IsaoShi opened this issue on Jun 12, 2010 · 11 posts
IsaoShi posted Sat, 12 June 2010 at 8:04 AM
Wouldn't it be great to be able to directly open a Poser Library folder in Mac Finder or Windows Explorer, via a context menu or button in the Library UI?
Maybe I'm overlooking an easy way to do this. At the moment I have to either open a new Finder window and navigate down the library tree manually, or use the Go to Folder action and cut and paste the folder path from the Library Extended Details panel.
Does anyone know if this has been mentioned before, or if it's already on the wish list for the next patch/release?
Thanks
"If I were a shadow, I know I wouldn't like to be half of
what I should be."
Mr Otsuka, the old black tomcat in Kafka on the Shore (Haruki
Murakami)
bagginsbill posted Sat, 12 June 2010 at 8:20 AM
Amazing. I just had this situation myself yesterday, three times, and wrote it down to put on the list I'd do for the next version of the library.
Renderosity forum reply notifications are wonky. If I read a follow-up in a thread, but I don't myself reply, then notifications no longer happen AT ALL on that thread. So if I seem to be ignoring a question, that's why. (Updated September 23, 2019)
PhilC posted Sat, 12 June 2010 at 8:20 AM
You may be interested in this:-
http://www.philc.net/forum/viewtopic.php?t=2922
See the thread regarding Mac issues. I've not done further work on it but it may still be of interest.
IsaoShi posted Sat, 12 June 2010 at 8:49 AM
@bb: that's good news, thanks.
@Philc: thanks for the thought, but no good in this instance; I just want an easy way to open the currently-selected Poser Library folder in Finder, so I can quickly edit/copy/rename/move etc. the files in that folder.
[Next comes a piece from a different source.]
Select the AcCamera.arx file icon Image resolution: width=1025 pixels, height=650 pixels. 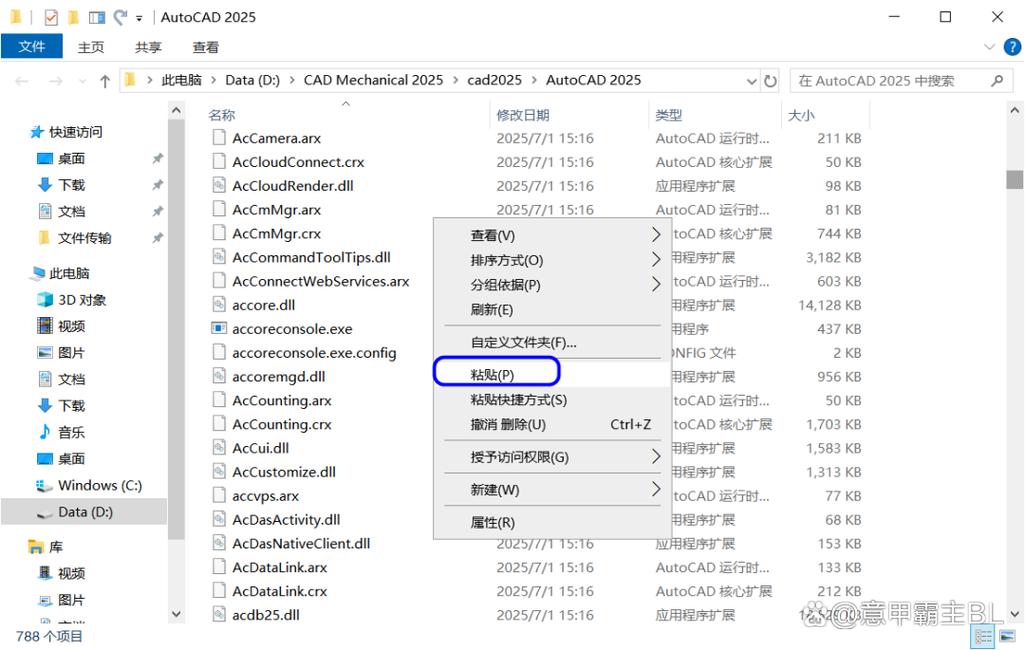point(220,138)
"If I were a shadow, I know I wouldn't like to be half of
what I should be."
Mr Otsuka, the old black tomcat in Kafka on the Shore (Haruki
Murakami)
lesbentley posted Sat, 12 June 2010 at 11:03 AM
Quote - Wouldn't it be great to be able to directly open a Poser Library folder in Mac Finder or Windows Explorer, via a context menu or button in the Library UI?
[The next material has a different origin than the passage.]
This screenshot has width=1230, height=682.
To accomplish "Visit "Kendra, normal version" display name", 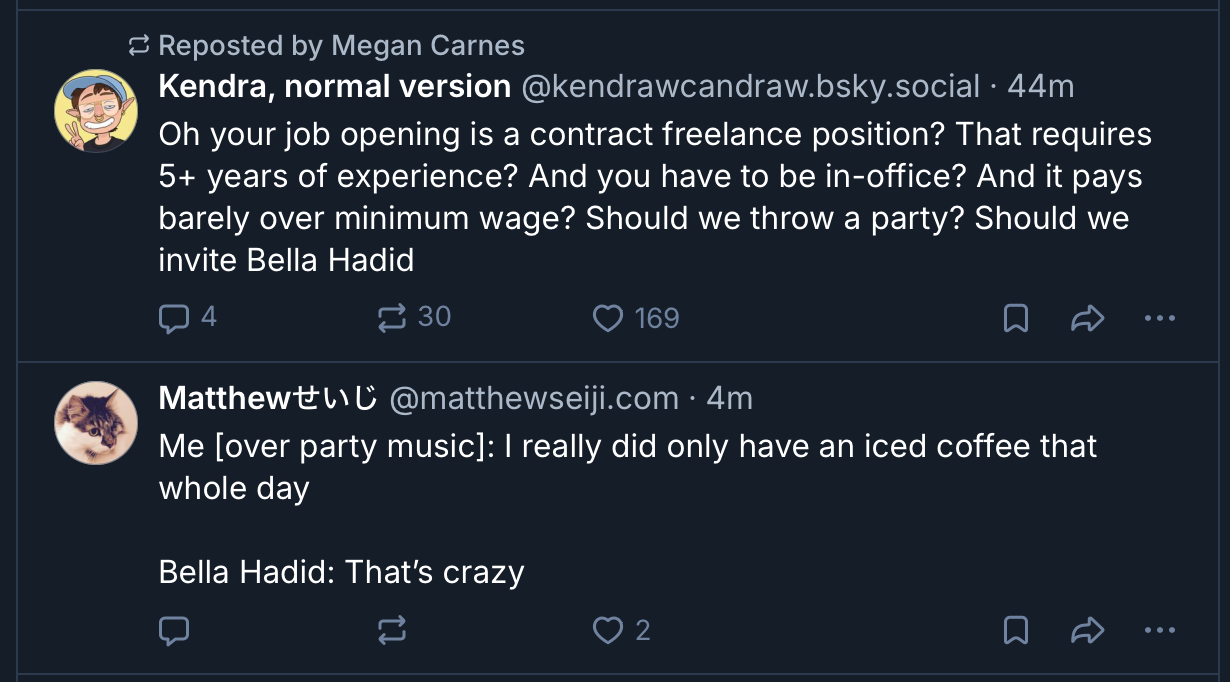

I have often wished for that feature! Another nice context action would be to access the Windows "Send To" menu so you could easily send the item to a text editor.
markschum posted Sat, 12 June 2010 at 1:35 PM
I have a desktop shortcut to the Poser runtime folder, its better than nothing . I also have a python program that will search for matching names.
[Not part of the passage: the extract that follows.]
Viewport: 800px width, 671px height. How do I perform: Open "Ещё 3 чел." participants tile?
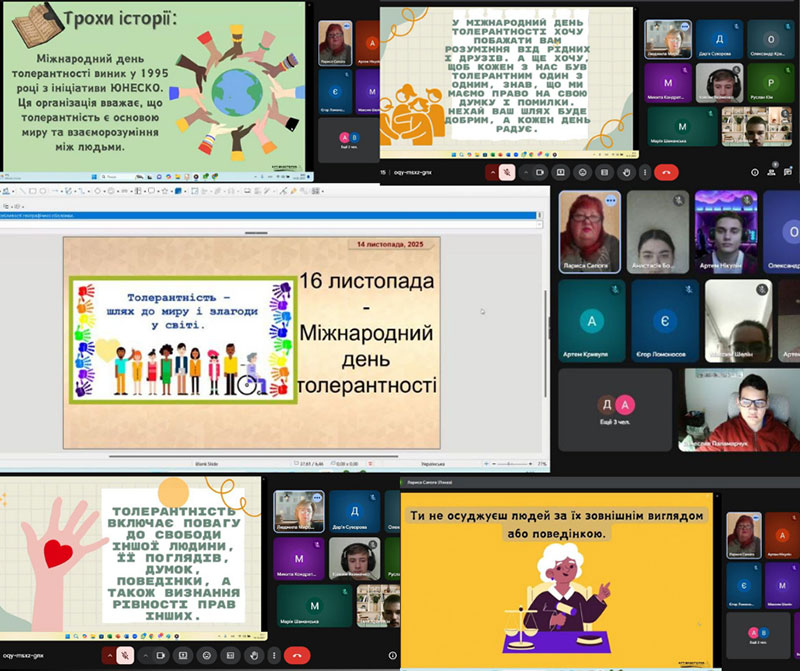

lesbentley posted Sat, 12 June 2010 at 1:57 PM
Quote - I have a desktop shortcut to the Poser runtime folder, its better than nothing . I also have a python program that will search for matching names.
I have a couple of utilities that I find very useful. Both of them work in the File Open or File Save dialogue of an application. "Dialogue Box Assistant" maintains a list of recently opened files and folders, accessed via buttons in the dialogue box, and lets you open any of them. And "Folder Guide", which maintains a list of user defined links to folders, and is accessible via a right click in the File Open or File Save boxes. I would feel completely lost without these two utilities.
DarkEdge posted Sat, 12 June 2010 at 5:15 PM
madno2 posted Sun, 13 June 2010 at 3:19 AM
Is there a way in the material room of P2010 to directly open the directory where the image map is stored?
The "browse" button of the image map node always opens the "LAST_OPEN_SAVE_PATH" that it seems to read from the Poser.ini.
IsaoShi posted Sun, 13 June 2010 at 6:00 AM
No way that I can find. I can't even copy and paste the file path in the Texture Manager.
Perhaps a little Wacro could be used to update the Poser.ini parameter from the path of the currently-selected Image Map node, then the Browse button would open the right folder.
"If I were a shadow, I know I wouldn't like to be half of
what I should be."
Mr Otsuka, the old black tomcat in Kafka on the Shore (Haruki
Murakami)
madno2 posted Sun, 13 June 2010 at 10:36 AM
That would be a nice work around. But I will post a feature request at the SM site also. Maybe their developers can make this part of a service release.